Like all of the deepest and most passionate loves, my wild affair with Lori has come to a cataclysmic end. On Saturday, a group of my friends and I went swimming in a river out in Virginia somewhere. It was an amazing time, the kind of time legends are made of, and Lori was on hand to capture it for me. I took her in the water with me quite a bit, taking extra care to keep her from getting too wet but I’m sure you can see where this is going. For hours we were in and out of the water and Lori was doing just fine, dry, happy, firing away. Then, literally when I was getting out to get ready to leave, I set Lori down into a crevice in a rock. I needed both hands to pull myself out and I wanted to put her somewhere sturdy. That crevice, of course, completely full of water, she got pretty much submerged. I took her batteries out. I opened her up with a screwdriver, methodically drying out her innards with my roommates hair dryer. But it was all no use. Lori is gone.
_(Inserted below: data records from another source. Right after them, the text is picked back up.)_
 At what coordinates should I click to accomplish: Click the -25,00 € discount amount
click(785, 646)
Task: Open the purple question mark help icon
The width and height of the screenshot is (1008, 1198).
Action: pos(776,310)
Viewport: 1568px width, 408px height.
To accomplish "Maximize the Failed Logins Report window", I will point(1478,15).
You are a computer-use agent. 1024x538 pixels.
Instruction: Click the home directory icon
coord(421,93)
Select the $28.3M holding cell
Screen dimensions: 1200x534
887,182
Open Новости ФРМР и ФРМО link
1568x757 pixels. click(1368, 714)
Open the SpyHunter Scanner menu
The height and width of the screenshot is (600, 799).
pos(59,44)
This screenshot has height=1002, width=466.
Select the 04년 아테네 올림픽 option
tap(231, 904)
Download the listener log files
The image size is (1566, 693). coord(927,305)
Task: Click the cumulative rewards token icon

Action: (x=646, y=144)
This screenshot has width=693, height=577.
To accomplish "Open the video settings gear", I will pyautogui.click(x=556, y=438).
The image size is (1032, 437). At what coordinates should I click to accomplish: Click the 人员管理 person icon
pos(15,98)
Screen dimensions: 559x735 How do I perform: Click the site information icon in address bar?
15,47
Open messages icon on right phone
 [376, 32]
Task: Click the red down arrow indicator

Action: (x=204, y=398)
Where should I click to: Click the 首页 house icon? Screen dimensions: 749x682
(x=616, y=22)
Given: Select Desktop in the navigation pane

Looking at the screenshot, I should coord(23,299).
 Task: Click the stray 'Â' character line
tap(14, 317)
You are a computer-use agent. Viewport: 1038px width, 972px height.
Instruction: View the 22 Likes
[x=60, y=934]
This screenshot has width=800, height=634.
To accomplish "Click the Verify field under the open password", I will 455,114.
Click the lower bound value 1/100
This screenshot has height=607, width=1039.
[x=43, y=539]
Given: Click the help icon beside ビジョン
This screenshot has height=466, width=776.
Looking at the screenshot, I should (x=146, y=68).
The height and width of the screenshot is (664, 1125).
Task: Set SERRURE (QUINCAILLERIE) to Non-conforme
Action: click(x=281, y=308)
Photography is an expensive undertaking for everyone, but I think it’s particularly expensive for me just because of how I do things. I think I have to get used to the idea that I will be paying for camera repair frequently, endlessly. Lori cost me $25, and now I’m going to spend $75 fixing her for the second time because she had a light leak when I first brought her home. This is pattern that I’m sure will continue indefinitely into the future and no matter how much money I may make from whatever, I have to resign myself to a life of poverty because I have to fix or replace everything all the time.
Really thinking about this though, I suppose it’s alright. If I can feed myself AND buy film AND repair all the shit I break all the time, I suppose that’s some kind of quantifiable success. And what good is a camera if you can’t take it the water anyway?
Update: Nevermind. Lori works just fine.
July 6th, 2007 at 3:10 pm
I was really into that story and I felt for you!
Then the added update made for hilarity.